■ **REQUIRED ACTIONS**:
**a.** Answer these questions from the article on the Archegos case:
(i) Who is Pat Halligan's lawyer?
(ii) What peak value did Archegos's market positions reach?
(iii) Which firms escaped relatively unscathed?
**b.** Pick up the article on the Archegos case after its final sentence and continue it.

The CFO’s lawyer, Mary Mulligan, said in a statement, “Pat Halligan is innocent and will be exonerated.”

The indictment unsealed on Wednesday said Archegos’s market positions ballooned to US$160 billion at one point through a deceptive trading tactic that hid their true size from the market. The positions were inflated with the use of borrowed money and derivative securities that required no public reporting. When the market turned against the positions in March 2021, Hwang directed the fund’s traders to go on a buying spree in an attempt to prop up their price, federal prosecutors charged.

Speaking at a white-collar crime conference in New York on Wednesday morning, Deputy US Attorney General Lisa Monaco said the case against Hwang and Halligan “really typifies and exemplifies the focus we are placing on holding individuals accountable when it comes to corporate crime and when it comes to corporate malfeasance”.

Archegos, Hwang’s family office, imploded after amassing a concentrated portfolio of stocks by using borrowed money. It collapsed after some of the shares tumbled, triggering margin calls from banks, which then dumped Hwang’s holdings. Banks lost more than US$10 billion, prompting the departures of several senior executives and probes into the way firms monitor the risks run by their businesses serving hedge funds.

Fortunes diverged among the firms that Archegos dealt with: Credit Suisse Group, Nomura Holdings and Morgan Stanley incurred some of the steepest losses. Others, including Goldman Sachs, Wells Fargo and Deutsche Bank, escaped relatively unscathed.

Prosecutors said Hwang and Halligan “repeatedly made materially false and misleading statements about Archegos’s portfolio of securities to numerous leading global investment banks and brokerages”, which encouraged them to trade with and extend credit to Archegos, the government said.

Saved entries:
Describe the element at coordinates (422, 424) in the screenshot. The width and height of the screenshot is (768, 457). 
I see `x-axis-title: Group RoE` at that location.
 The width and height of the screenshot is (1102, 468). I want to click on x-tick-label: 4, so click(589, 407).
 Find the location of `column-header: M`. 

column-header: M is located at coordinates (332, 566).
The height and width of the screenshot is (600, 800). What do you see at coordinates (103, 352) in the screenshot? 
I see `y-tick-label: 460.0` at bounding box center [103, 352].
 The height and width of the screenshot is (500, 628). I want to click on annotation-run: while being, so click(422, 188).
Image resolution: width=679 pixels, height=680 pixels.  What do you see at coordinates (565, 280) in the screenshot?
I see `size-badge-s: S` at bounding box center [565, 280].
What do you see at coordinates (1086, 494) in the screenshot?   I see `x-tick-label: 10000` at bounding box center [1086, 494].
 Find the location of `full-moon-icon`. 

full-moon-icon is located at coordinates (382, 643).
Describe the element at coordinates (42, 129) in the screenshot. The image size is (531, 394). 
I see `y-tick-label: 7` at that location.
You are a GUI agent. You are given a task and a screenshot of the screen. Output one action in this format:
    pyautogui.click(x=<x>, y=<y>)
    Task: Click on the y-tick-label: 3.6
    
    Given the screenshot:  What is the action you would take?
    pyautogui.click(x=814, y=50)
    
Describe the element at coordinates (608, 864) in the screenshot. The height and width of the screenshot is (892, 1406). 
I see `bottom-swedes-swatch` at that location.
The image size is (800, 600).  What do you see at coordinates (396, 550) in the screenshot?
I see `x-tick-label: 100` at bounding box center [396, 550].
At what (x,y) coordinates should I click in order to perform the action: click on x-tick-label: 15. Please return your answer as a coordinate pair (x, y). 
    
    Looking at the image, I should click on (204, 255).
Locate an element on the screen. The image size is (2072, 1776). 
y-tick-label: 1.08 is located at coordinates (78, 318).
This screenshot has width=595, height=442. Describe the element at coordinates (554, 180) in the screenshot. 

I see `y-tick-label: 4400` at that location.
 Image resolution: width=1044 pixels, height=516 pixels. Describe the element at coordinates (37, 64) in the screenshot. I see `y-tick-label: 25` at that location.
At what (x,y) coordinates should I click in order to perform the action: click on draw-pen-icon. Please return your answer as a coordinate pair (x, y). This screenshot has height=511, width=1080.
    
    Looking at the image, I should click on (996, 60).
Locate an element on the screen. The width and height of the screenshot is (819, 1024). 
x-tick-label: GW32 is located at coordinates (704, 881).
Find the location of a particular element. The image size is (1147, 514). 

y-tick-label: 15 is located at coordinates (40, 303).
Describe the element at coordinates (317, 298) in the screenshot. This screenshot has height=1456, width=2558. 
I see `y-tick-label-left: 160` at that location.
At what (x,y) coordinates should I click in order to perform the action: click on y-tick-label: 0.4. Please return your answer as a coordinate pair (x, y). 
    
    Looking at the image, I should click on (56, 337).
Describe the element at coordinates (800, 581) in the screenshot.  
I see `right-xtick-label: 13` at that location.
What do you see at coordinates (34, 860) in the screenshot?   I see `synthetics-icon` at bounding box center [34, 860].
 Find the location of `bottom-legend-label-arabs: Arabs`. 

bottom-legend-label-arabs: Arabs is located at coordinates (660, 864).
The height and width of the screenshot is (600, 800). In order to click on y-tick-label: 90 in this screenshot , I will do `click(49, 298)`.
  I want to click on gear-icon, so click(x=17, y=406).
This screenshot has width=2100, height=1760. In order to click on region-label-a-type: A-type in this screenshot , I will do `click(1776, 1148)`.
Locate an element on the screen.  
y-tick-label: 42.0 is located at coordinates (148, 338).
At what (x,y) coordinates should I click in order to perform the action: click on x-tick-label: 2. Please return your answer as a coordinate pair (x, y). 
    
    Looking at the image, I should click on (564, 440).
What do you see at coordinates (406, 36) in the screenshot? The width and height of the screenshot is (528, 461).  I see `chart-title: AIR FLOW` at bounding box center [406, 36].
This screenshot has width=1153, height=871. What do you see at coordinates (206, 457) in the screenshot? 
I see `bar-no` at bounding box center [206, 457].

■ **RESPONSE LIST**:
**a.**
(i) Mary Mulligan
(ii) US$160 billion
(iii) Goldman Sachs, Wells Fargo and Deutsche Bank

**b.**
Among the securities allegedly manipulated by Hwang were ViacomCBS, Discovery Communications, Tencent Music Group, Texas Capital Bancshares and Rocket Companies.

The criminal conduct allegedly involved concealing and deceiving the true size of the fund’s positions, liquidity and concentration from counterparties, by spreading the trades around with several different banks. When the banks began asking the fund about the size of its positions, it typically claimed any single holding was no more than 35 per cent of its capital; in truth, prosecutors said, its holdings in Viacom at one point were equivalent to 96 per cent of its capital.

Nomura is among the banks that lost US$10 billion from the implosion of Archegos. Photo: Bloomberg

It also involved buying up shares purely to keep their price aloft, prosecutors charged.

The scheme began to unravel on March 23 of last year, prosecutors said, the day Viacom announced a secondary stock offering. Shares began to decline in anticipation of more stock coming onto the market; Viacom was such a key holding to Archegos that Hwang attempted to defend the price by engaging in “an extraordinary amount of trading” in an effort to overpower the market. Though Halligan questioned the strategy, Hwang told his traders to “just keep working the orders”, according to the indictment. The effort failed.

In addition to Hwang and Halligan, the US named William Tomita and Scott Becker of Archegos as conspirators, though it did not charge them criminally. Tomita and Becker were named as defendants in the SEC suit.

Prosecutors said Hwang typically invested through cash equity purchases until the size of his positions approached 5 per cent of the outstanding shares of a company. Once it neared that threshold, he would then switch to a new method of trading to avoid public disclosure of his holdings.

Using a so-called “total return swap”, he would then enter into contracts with banks that would pay out if share prices increased, but impose costs if they went down. In some cases his positions equated to more than 50 per cent of the outstanding shares of the companies he invested in, according to the indictment.

According to the SEC complaint, Hwang was aware that Archegos could move the market.

In June 2020, when an Archegos analyst texted him whether the increase in ViacomCBS’s stock price that day was “a sign of strength”, Hwang responded, “No. It is a sign of me buying,” followed by a “tears of joy” emoji.